··· Records supplied ···

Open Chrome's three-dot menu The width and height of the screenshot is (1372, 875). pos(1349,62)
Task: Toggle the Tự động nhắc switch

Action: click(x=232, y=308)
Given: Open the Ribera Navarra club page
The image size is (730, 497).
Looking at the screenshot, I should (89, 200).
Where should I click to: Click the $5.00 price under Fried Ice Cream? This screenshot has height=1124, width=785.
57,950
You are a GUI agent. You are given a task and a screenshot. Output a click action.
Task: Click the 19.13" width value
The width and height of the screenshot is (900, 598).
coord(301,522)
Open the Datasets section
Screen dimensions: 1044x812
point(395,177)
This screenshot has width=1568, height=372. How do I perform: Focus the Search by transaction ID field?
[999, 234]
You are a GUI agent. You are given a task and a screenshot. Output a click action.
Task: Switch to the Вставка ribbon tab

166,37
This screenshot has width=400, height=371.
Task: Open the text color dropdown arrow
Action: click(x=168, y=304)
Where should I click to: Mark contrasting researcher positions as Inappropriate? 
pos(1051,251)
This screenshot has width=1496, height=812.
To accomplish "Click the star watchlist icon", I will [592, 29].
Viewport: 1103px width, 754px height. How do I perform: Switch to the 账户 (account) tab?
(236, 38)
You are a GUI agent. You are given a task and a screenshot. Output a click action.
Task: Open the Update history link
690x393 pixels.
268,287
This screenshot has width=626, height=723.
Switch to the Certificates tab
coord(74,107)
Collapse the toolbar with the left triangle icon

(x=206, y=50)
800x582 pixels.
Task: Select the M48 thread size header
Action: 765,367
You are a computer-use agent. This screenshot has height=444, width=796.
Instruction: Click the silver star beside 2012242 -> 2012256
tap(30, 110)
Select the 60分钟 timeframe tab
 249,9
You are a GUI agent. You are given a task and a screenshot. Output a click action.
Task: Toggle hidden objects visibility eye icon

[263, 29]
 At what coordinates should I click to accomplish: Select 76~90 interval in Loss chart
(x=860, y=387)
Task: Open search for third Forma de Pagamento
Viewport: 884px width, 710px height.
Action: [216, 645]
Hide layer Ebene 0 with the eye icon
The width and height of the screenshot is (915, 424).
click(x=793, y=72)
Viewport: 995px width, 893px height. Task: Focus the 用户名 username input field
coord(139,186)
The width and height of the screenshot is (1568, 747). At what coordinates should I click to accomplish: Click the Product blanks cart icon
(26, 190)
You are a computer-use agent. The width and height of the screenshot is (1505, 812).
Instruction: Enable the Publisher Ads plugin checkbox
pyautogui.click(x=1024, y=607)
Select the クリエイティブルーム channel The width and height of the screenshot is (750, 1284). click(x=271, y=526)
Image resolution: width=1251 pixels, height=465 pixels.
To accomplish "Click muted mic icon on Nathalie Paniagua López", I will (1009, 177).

···

## Instructions to follow
Scan the records above for the word "will". Copy each line that has it.

## Task solution
To accomplish "Click the star watchlist icon", I will [592, 29].
To accomplish "Click muted mic icon on Nathalie Paniagua López", I will (1009, 177).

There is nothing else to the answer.